WASHINGTON (AP) — The U.S. government’s budget deficit shrank to just $37 billion in March from $107 billion in the same month last year, the latest sign of improvement in the nation’s finances. The deficit was the lowest for the month of March in 14 years.
The deficit fell partly because revenue jumped 16 percent to $216 billion, the Treasury Department said in its monthly budget report Thursday. Individual income and Social Security tax receipts have increased as employers have steadily hired more workers in the past year.
Changes in the timing of about $40 billion in benefit payments and tax receipts were also a big reason for the smaller deficit. Most of that change involved benefit payments that were made in February this year but had occurred in March last year.
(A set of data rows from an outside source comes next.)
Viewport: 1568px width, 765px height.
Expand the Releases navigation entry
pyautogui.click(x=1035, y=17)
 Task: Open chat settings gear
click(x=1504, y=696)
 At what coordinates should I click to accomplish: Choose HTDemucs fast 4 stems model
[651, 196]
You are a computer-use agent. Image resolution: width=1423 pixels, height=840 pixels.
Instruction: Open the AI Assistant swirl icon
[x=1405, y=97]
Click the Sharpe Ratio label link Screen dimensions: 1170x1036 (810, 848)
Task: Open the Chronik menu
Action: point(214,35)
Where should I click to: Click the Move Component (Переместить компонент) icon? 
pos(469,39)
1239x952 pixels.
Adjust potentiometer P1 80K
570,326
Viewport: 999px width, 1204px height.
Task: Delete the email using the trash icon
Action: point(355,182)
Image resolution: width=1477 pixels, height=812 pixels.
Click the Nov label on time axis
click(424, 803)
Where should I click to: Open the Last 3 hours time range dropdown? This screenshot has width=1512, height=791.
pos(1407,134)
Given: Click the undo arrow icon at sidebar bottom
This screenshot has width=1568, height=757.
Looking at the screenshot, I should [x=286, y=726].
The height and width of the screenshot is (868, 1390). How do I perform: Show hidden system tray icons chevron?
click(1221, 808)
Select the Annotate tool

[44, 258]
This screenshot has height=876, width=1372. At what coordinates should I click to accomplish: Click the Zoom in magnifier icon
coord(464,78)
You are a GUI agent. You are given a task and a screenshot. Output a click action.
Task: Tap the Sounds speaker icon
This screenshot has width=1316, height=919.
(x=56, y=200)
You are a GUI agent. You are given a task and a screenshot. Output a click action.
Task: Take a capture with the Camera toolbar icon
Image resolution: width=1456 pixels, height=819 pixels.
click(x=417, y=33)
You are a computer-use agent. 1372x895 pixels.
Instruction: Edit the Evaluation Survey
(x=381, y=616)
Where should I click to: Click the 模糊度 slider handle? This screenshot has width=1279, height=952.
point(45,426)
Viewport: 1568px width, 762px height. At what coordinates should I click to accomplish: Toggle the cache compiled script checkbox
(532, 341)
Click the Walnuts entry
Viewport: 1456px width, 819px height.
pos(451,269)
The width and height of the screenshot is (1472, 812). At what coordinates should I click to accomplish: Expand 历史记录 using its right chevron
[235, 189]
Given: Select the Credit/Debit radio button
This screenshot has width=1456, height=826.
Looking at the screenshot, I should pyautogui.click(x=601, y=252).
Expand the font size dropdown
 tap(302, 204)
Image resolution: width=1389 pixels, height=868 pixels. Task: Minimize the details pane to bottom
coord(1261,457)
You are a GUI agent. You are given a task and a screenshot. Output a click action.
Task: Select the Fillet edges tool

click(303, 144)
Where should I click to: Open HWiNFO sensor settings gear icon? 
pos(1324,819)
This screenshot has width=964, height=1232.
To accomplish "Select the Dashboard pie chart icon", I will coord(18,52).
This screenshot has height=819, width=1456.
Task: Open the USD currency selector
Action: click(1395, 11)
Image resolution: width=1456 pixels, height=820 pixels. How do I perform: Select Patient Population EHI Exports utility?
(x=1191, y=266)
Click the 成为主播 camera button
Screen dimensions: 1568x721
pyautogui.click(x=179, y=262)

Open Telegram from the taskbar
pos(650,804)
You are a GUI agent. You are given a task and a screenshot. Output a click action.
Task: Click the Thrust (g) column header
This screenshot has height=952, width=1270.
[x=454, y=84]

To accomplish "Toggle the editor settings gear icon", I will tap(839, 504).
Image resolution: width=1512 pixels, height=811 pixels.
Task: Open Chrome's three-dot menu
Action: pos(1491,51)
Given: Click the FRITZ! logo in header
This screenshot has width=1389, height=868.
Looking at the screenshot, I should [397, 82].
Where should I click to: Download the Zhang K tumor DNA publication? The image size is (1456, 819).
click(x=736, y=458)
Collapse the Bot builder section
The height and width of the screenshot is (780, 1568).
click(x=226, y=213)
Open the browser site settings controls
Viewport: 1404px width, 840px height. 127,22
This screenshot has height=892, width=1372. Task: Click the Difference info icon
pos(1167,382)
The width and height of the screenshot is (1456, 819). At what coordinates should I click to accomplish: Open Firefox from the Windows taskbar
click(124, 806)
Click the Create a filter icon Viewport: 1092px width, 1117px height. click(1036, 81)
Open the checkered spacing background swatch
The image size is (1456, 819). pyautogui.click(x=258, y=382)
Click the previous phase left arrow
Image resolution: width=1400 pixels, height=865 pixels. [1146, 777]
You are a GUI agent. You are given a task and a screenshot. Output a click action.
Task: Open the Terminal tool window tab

Excluding the impact of those timing shifts, the deficit would have been $77 billion last month. Spending still dipped 2 percent in March, even excluding the timing shift.
Defense spending fell 16 percent to $45 billion last month, and spending on unemployment benefits also fell.
Corporate profits have also perked up from last year, boosting corporate tax receipts 7 percent in March, to $36 billion.
The government’s 2014 budget year began Oct. 1 and is now half over. In the first six months of the budget year, the deficit was $413 billion, down from $600 billion in the first half of last year.
Tax receipts rose 10 percent in the October-March period, the Treasury Department says, while spending fell 4 percent.
President Barack Obama projected last month that the deficit for the full year will drop to $649 billion, down from $680 billion in the previous year.
The nonpartisan Congressional Budget Office is forecasting an even bigger improvement, projecting that this year’s deficit will decline to $514 billion and fall further to $478 billion next year.
That would be less than half the $1 trillion-plus deficits that existed for the first four years of Obama’s presidency. The deficit rose to a record level of $1.4 trillion in 2009.
But even so, the budget gap remains historically high. And the CBO sees the deficits starting to rise after next year, driven higher by greater spending on Social Security and Medicare as baby boomers retire.
The higher deficits have sparked budget wars between Democrats and Republicans in Washington for the past three years, causing two government shutdowns. But those fights may subside this year following an agreement reached last December on the broad outlines for spending for this year and next.